Output the data as it stands. Each line must match exactly.

- Opening Delimiter -

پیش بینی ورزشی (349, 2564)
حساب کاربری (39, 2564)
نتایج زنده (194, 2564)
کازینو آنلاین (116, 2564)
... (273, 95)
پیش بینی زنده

- Closing Delimiter -

- **Solution to this task**
پیش بینی ورزشی (349, 2564)
حساب کاربری (39, 2564)
نتایج زنده (194, 2564)
کازینو آنلاین (116, 2564)
... (273, 95)
پیش بینی زنده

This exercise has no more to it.